■ Task prompt
This exercise calls for an exact copy of the listing below.

■ Listed entries
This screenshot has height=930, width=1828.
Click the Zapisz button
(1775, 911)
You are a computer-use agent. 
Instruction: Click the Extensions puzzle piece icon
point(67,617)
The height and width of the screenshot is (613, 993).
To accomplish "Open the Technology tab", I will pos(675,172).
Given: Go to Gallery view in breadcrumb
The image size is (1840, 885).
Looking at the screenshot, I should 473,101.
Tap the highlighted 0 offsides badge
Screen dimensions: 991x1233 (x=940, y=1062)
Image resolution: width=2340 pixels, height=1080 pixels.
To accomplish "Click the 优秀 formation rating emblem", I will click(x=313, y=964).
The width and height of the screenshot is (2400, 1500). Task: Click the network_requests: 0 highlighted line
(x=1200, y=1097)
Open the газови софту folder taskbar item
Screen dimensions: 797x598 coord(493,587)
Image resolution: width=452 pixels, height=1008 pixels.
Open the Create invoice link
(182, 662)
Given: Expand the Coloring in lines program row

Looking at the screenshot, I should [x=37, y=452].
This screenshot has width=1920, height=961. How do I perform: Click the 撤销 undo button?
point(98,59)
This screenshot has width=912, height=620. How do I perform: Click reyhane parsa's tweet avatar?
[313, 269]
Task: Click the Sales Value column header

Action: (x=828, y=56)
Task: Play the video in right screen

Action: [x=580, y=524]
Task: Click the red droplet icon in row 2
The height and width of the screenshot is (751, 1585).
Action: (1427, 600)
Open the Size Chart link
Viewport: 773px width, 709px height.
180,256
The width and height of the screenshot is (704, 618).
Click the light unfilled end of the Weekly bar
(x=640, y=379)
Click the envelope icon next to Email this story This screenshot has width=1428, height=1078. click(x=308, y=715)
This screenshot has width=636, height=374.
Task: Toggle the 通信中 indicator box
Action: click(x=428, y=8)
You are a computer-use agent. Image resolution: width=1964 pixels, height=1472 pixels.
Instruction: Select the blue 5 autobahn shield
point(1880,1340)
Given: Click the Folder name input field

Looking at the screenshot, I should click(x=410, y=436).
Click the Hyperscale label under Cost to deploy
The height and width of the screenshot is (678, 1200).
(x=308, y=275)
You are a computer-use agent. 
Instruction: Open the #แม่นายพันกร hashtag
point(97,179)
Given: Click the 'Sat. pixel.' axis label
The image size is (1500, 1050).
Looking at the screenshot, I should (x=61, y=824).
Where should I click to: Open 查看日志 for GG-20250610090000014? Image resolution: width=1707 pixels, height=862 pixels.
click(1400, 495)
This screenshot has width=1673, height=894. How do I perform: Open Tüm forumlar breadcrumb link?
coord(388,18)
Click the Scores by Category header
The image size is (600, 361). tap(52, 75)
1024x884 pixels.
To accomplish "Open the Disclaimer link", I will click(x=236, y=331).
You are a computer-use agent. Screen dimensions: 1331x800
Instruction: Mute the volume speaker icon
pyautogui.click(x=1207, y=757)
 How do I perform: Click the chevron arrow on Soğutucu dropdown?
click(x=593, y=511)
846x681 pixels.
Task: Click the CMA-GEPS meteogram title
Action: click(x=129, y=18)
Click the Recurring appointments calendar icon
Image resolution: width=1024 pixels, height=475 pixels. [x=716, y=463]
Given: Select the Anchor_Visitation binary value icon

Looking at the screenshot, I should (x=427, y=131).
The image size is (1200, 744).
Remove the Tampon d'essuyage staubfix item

■ Response area
This screenshot has height=930, width=1828.
Click the Zapisz button
(1775, 911)
You are a computer-use agent. 
Instruction: Click the Extensions puzzle piece icon
point(67,617)
The height and width of the screenshot is (613, 993).
To accomplish "Open the Technology tab", I will pos(675,172).
Given: Go to Gallery view in breadcrumb
The image size is (1840, 885).
Looking at the screenshot, I should 473,101.
Tap the highlighted 0 offsides badge
Screen dimensions: 991x1233 (x=940, y=1062)
Image resolution: width=2340 pixels, height=1080 pixels.
To accomplish "Click the 优秀 formation rating emblem", I will click(x=313, y=964).
The width and height of the screenshot is (2400, 1500). Task: Click the network_requests: 0 highlighted line
(x=1200, y=1097)
Open the газови софту folder taskbar item
Screen dimensions: 797x598 coord(493,587)
Image resolution: width=452 pixels, height=1008 pixels.
Open the Create invoice link
(182, 662)
Given: Expand the Coloring in lines program row

Looking at the screenshot, I should [x=37, y=452].
This screenshot has width=1920, height=961. How do I perform: Click the 撤销 undo button?
point(98,59)
This screenshot has width=912, height=620. How do I perform: Click reyhane parsa's tweet avatar?
[313, 269]
Task: Click the Sales Value column header

Action: (x=828, y=56)
Task: Play the video in right screen

Action: [x=580, y=524]
Task: Click the red droplet icon in row 2
The height and width of the screenshot is (751, 1585).
Action: (1427, 600)
Open the Size Chart link
Viewport: 773px width, 709px height.
180,256
The width and height of the screenshot is (704, 618).
Click the light unfilled end of the Weekly bar
(x=640, y=379)
Click the envelope icon next to Email this story This screenshot has width=1428, height=1078. click(x=308, y=715)
This screenshot has width=636, height=374.
Task: Toggle the 通信中 indicator box
Action: click(x=428, y=8)
You are a computer-use agent. Image resolution: width=1964 pixels, height=1472 pixels.
Instruction: Select the blue 5 autobahn shield
point(1880,1340)
Given: Click the Folder name input field

Looking at the screenshot, I should click(x=410, y=436).
Click the Hyperscale label under Cost to deploy
The height and width of the screenshot is (678, 1200).
(x=308, y=275)
You are a computer-use agent. 
Instruction: Open the #แม่นายพันกร hashtag
point(97,179)
Given: Click the 'Sat. pixel.' axis label
The image size is (1500, 1050).
Looking at the screenshot, I should (x=61, y=824).
Where should I click to: Open 查看日志 for GG-20250610090000014? Image resolution: width=1707 pixels, height=862 pixels.
click(1400, 495)
This screenshot has width=1673, height=894. How do I perform: Open Tüm forumlar breadcrumb link?
coord(388,18)
Click the Scores by Category header
The image size is (600, 361). tap(52, 75)
1024x884 pixels.
To accomplish "Open the Disclaimer link", I will click(x=236, y=331).
You are a computer-use agent. Screen dimensions: 1331x800
Instruction: Mute the volume speaker icon
pyautogui.click(x=1207, y=757)
 How do I perform: Click the chevron arrow on Soğutucu dropdown?
click(x=593, y=511)
846x681 pixels.
Task: Click the CMA-GEPS meteogram title
Action: click(x=129, y=18)
Click the Recurring appointments calendar icon
Image resolution: width=1024 pixels, height=475 pixels. [x=716, y=463]
Given: Select the Anchor_Visitation binary value icon

Looking at the screenshot, I should (x=427, y=131).
The image size is (1200, 744).
Remove the Tampon d'essuyage staubfix item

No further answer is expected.